Srei Equipment Finance Ltd (SEFL), a wholly-owned subsidiary of Srei Infrastructure Finance Ltd, on Wednesday said that it had received interest from international investors for proposed capital infusion.

The company, which has been facing cash flows issues in the wake of the Covid-19 pandemic-driven economic stress, has constituted a Strategic Coordination Committee (SCC), comprising independent directors to coordinate, negotiate and conclude discussions with potential strategic investors.

“The board of SEFL, at its meeting held on Tuesday, constituted a Strategic Coordination Committee ("SCC"), comprising of independent directors. The SCC will coordinate, negotiate and conclude discussions with potential strategic and/or private equity investors, to raise fresh capital for the business in consultation with the management,” the company said in a press statement.

The company said it has received “expression of interest from international investors” for proposed capital infusion.

“The proposed capital infusion is expected to strengthen SEFL's capital base and help the company emerge out of pandemic induced stress in Indian financial services space,” the release said.

The SCC would be chaired by Malay Mukherjee, an independent director and the other committee members, including Suresh Kumar Jain, Dr. (Mrs.) Tamali Sen Gupta, Uma Shankar Paliwal and Shyamalendu Chatterjee with invitees having relevant domain knowledge.
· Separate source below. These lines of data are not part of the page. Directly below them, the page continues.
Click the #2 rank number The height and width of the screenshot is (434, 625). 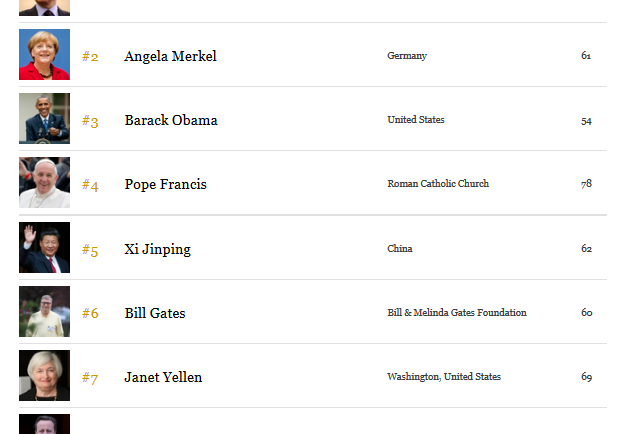tap(90, 57)
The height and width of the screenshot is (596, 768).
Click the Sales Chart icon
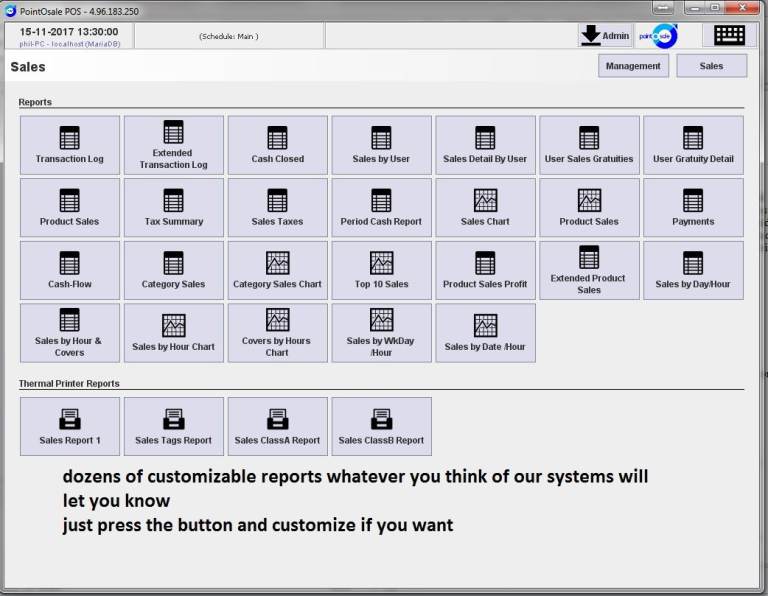point(485,201)
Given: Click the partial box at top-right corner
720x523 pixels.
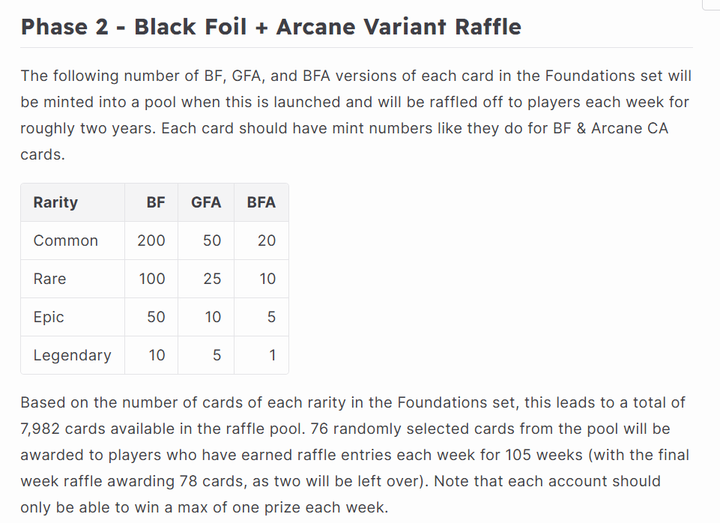Looking at the screenshot, I should pos(711,5).
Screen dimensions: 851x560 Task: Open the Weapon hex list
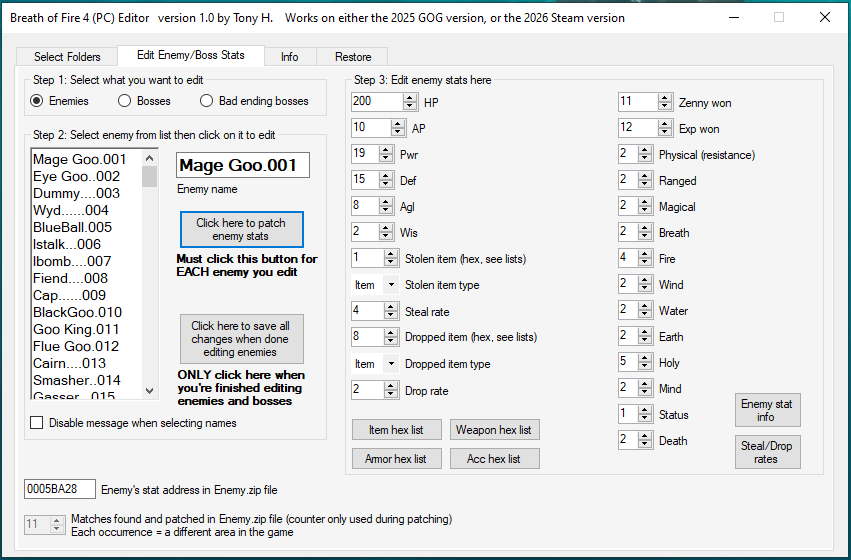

The committee will take forward the expression of interest received from international investors and initiate discussions with other potential suitors who have been in touch with the company over the last year in consultation with the management. The committee will be assisted by advisors and investment bankers who will be working closely with the members.

Restructuring proposal

Kolkata-headquartered Srei group has total debt outstanding of nearly ₹27,000 crore, including ₹18,000 crore outstanding to as many as 15 lenders, including SBI, Axis Bank and UCO Bank, among others.

During the quarter ended December 31, 2020, Srei Infrastructure Finance posted a consolidated net loss of ₹3,810 crore of higher and accelerated provisioning as a prudent measure.

“Owing to Covid-19 pandemic, extended lockdown, extension of moratorium to the borrowers and operating lessees, non-availability of moratorium from lenders and loan loss provision, SEFL’s business has incurred loss and cash flow mismatch during the nine months period ended December 31, 2020 and its net worth has reduced,” the company said in the notes to accounts accompanying the financial results.

While the company has been in discussions with the lenders for a possible restructuring, nothing has materialised.

Srei has proposed a structure where it could make repayments in a manner that would be aligned to its customers' cash flows. The company is currently amid consultations with the creditors for an orderly realignment to make the payments synchronised with its collections, a company spokesperson told BusinessLine .

Two rating agencies—CARE Rating and Acuite had recently downgraded the various instruments of Srei Infrastructure and Srei Equipment Finance to junk rating.

The lender banks, which have been controlling Srei Equipment Finance’s cash flows and pre-authorising all payments had also recently put a salary cap and all other dues, including statutory dues. The cap on salary had led to an exodus of people in the senior and mid-management levels. Since December last year, the company saw close to 180 exits, including 8-10 in the senior management level following the cap on salaries.

“For NBFCs, money is the raw material. SEFL has been continuously exploring opportunities to strengthen its capital base. The expression of interest from renowned global institutional investors reflects the confidence that international investors have in Srei's business. The company will be working towards resolving matters with the creditors at the earliest.” The release said.

The SCC will be the nodal point for a comprehensive cash flow realignment plan with banks and financial institutions and all external service providers, including investment bankers, lawyers and consultants.